● **Task description**
Transcribe exactly the line containing "Image resolution: width=1024" and each line after it, through the end of the entries, with nothing before or after.

● **Input data**
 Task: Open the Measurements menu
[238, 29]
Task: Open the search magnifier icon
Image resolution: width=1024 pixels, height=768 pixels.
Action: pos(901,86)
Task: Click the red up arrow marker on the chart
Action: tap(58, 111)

● **Written answer**
Image resolution: width=1024 pixels, height=768 pixels.
Action: pos(901,86)
Task: Click the red up arrow marker on the chart
Action: tap(58, 111)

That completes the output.